ASSIGNMENT –
Only the lines from the one containing "Go back using the browser back arrow" through the one containing "The height and" should be printed, exactly as they appear below, with both ends included.

PROVIDED DATA –
****************

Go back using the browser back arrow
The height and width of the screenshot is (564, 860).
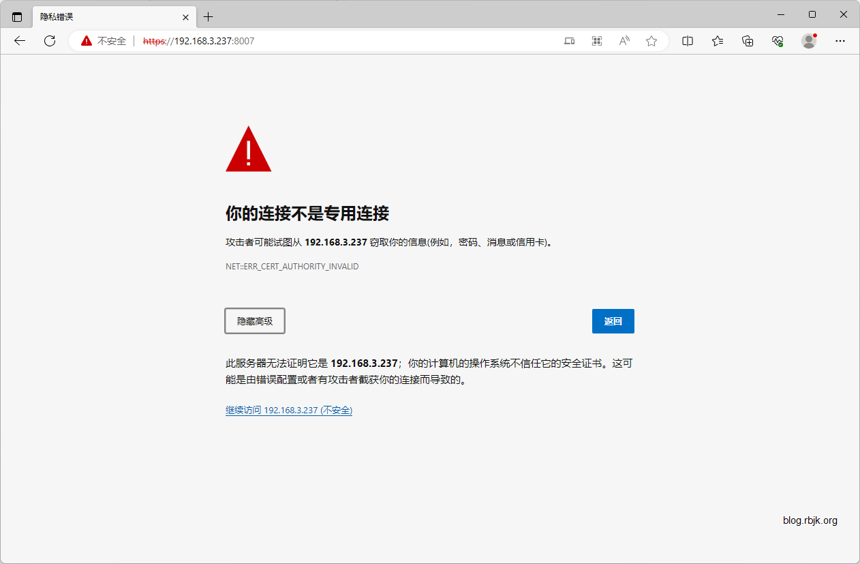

****************

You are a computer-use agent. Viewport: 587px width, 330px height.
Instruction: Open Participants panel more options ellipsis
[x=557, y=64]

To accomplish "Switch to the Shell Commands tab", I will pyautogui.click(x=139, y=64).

****************

RESPONSE AREA –
Go back using the browser back arrow
The height and width of the screenshot is (564, 860).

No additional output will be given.